Ronson: "I think it's partly because social media is set up as a kind of mutual approval machine. We surround ourselves with people who feel the same way we do, and we approve each other."
This somewhat contrasts what Christie Thompson found, at least in the 2012 case of a Texas man whose punishment for a drunk-driving fatality was cut short after he claimed to have received death threats while holding up a sign admitting to his offense. Those labeled sex offenders, in particular, rarely meet with empathy.
In Monica Lewinsky's March 2015 Ted Talk, "The price of shame," she acknowledges that her name is in "almost 40 rap songs." She says that most people do things at 22 that they later regret, including falling in love with the wrong person or even one's boss. The boss she fell in love with happened to be the President of the United States, and therefore, she muses: "I'm probably the only person over 40 who does not want to be 22 again." What was unique about her story was that it broke online. Even though, in the late 1990s, social media hadn't been invented yet, they did transmit information online, and it was "a click that reverberated around the world." She says: "I was Patient Zero of losing a personal reputation on the global scale almost instantaneously." People began to have images of their private lives made "public without consent, public without context, and public without compassion." In 2010, she empathized with an 18-year-old college freshman whose sexual interaction with another male was videotaped and distributed; he immediately committed suicide. Learning of his death was her personal "turning point" that made her want to get involved in understanding and fighting against "technologically enhanced shaming" for the sake of others who are enduring it. She acknowledges the cycle of "the more shame, the more clicks; the more clicks, the more advertising dollars." Readers are being used: "The more numb we get, the more we click." She acknowledges that she was personally "saved" from the consequences of her ordeal by compassion from others, and she quotes Brené Brown: "Shame can't survive empathy."

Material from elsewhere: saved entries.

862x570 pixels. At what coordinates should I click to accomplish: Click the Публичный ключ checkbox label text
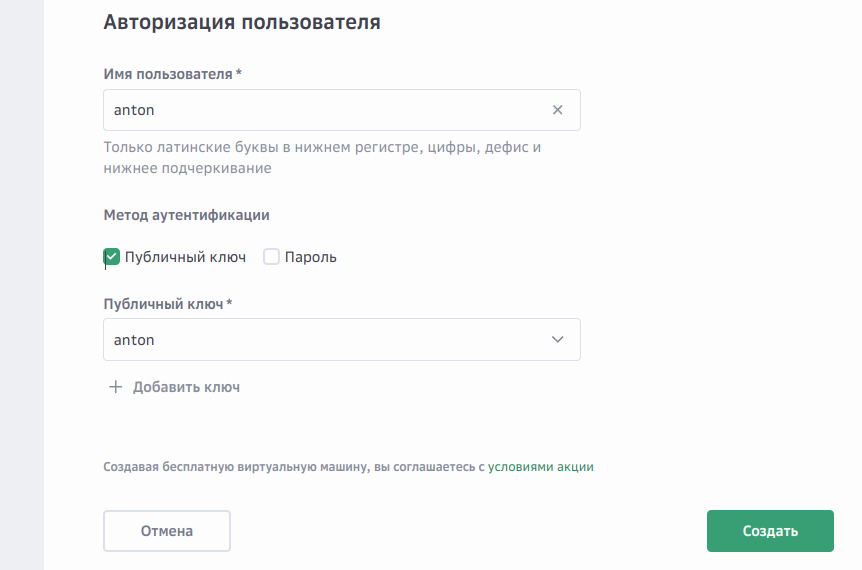click(x=185, y=257)
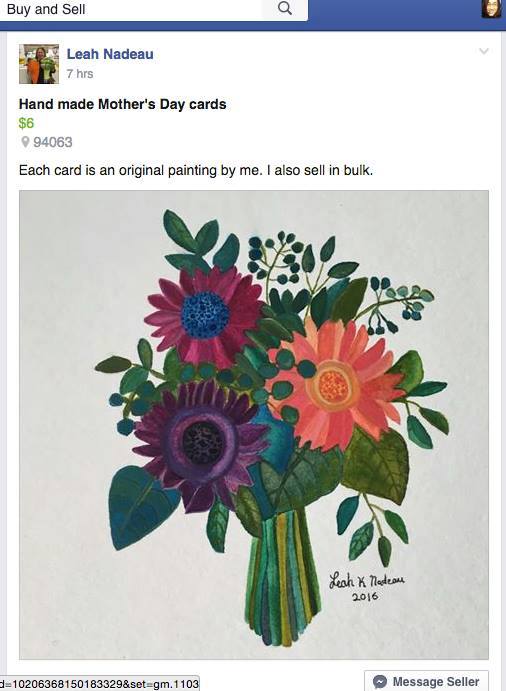Click the Leah K Nadeau 2016 signature
The width and height of the screenshot is (506, 691).
367,586
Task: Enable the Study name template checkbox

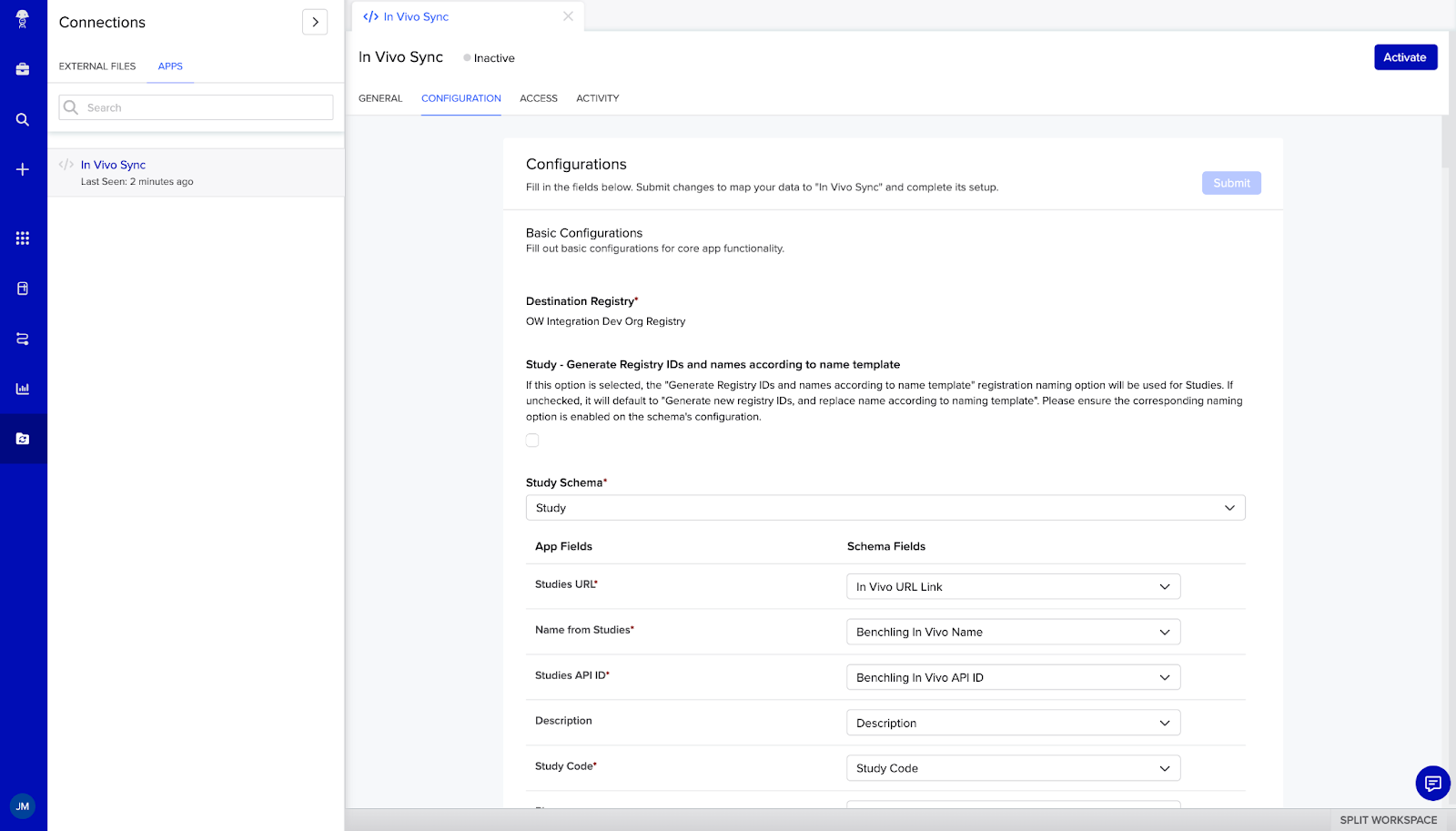Action: click(532, 441)
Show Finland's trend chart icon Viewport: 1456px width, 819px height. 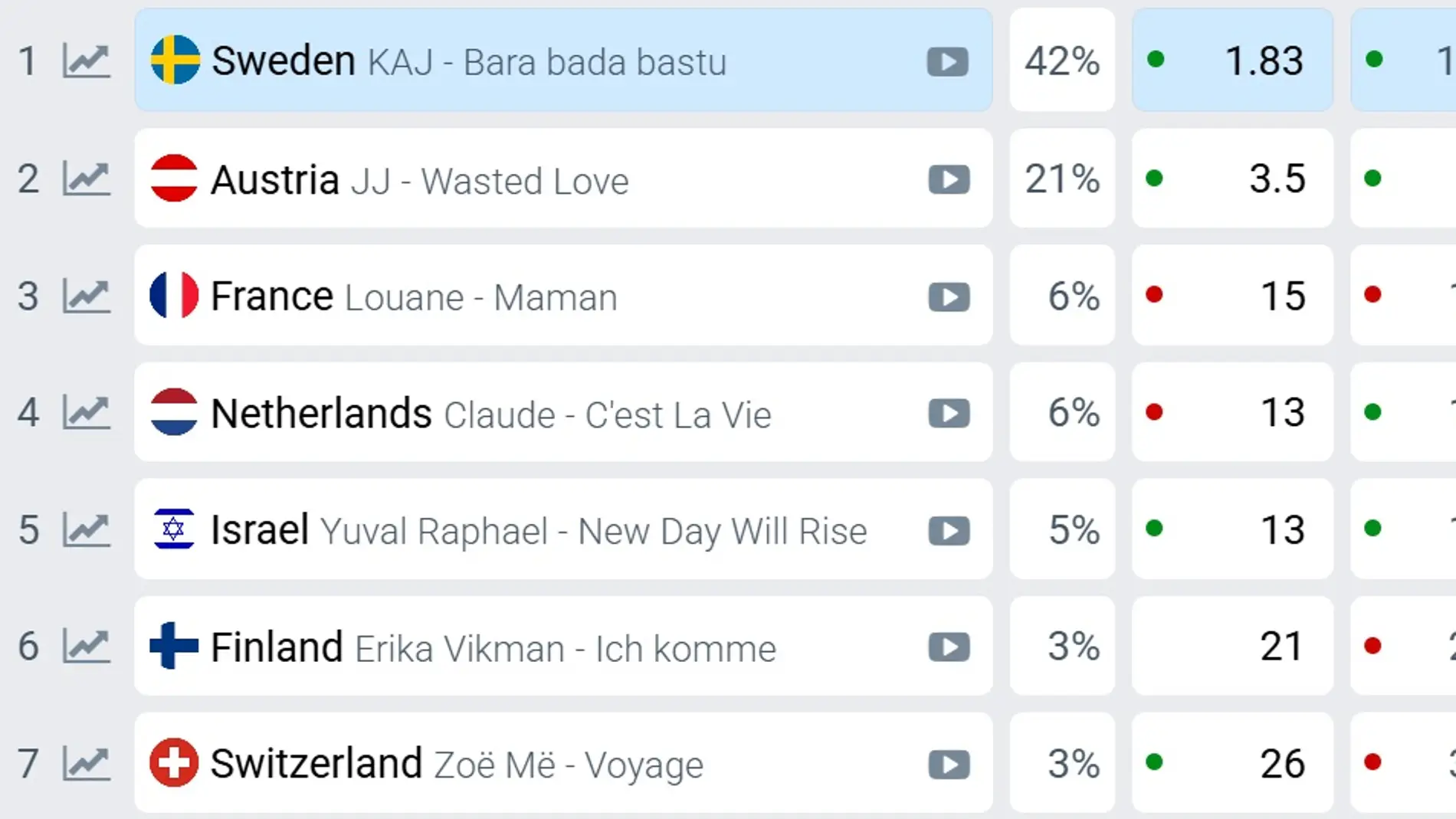tap(87, 647)
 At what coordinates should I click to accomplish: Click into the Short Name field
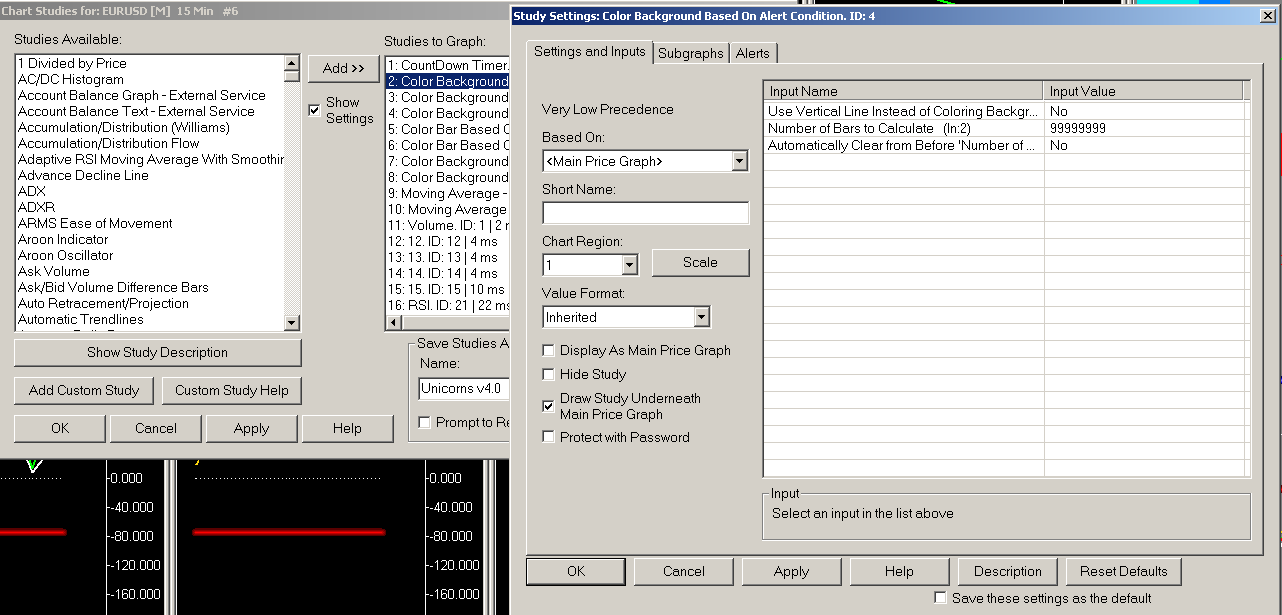pyautogui.click(x=645, y=213)
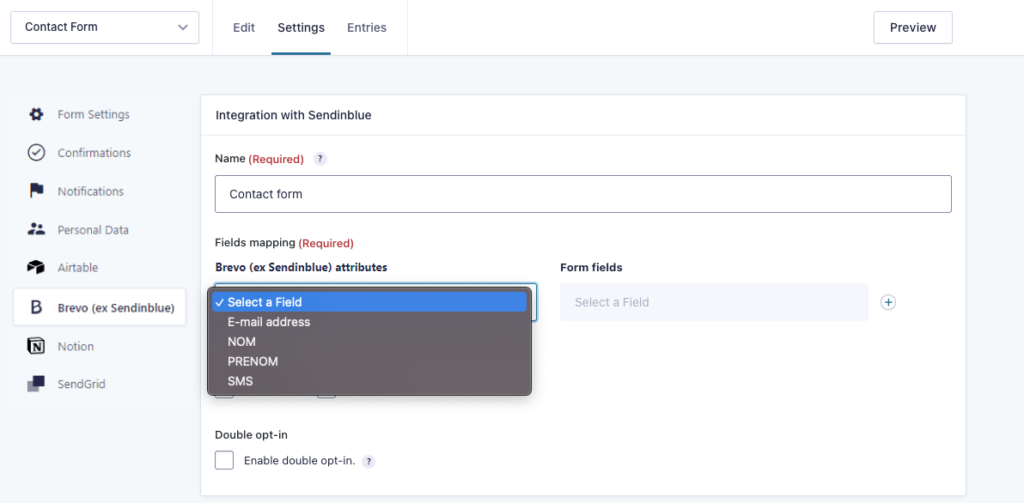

Lewinsky asks: Are we speaking up with intention or for attention? Too often, it's the latter: "The Internet is the superhighway for the id."
Leora Tanenbaum wrote in I Am Not a Slut: Slut-Shaming in the Age of the Internet that, given our society's understanding of femininity and sexuality, it is "rational behavior" for girls to deliberately project a sexual image and simultaneously claim that this is not their intent. The double standard for boys and girls has always existed, but today, "there's always someone nearby with a smart phone, ready to snap a photo, upload, and tag," Beth Schwartzapfel explained in an article about Tanenbaum. One of the responses is a focus and a centering in human dignity. Tanenbaum wrote: "Remember, you are not a slut. And neither is anyone else."
Sources
"Public shamings: Why judges sometimes opt for sandwich boards, chicken suits, and other embarrassing punishments." Christie Thompson. The Marshall Project. March 31, 2015.
"Taking Down Bigots With Their Own Weapons Is Sweet, Satisfying – And Very, Very Wrong," Ijeoma Oluo, Medium.com, April 6, 2015.
"Shame: What Is It Good For? (Probably Nothing)." Jon Ronson, interviewed by Tom Ashbrook. On Point. April 2, 2015.
"The price of shame," a Ted Talk by Monica Lewinsky, March 2015.
"Who's a slut?: How to grow up under the scrutiny of smart phones and social media sites." Beth Schwartzapfel. Brown Alumni Magazine, March/April 2015. pp. 42-43.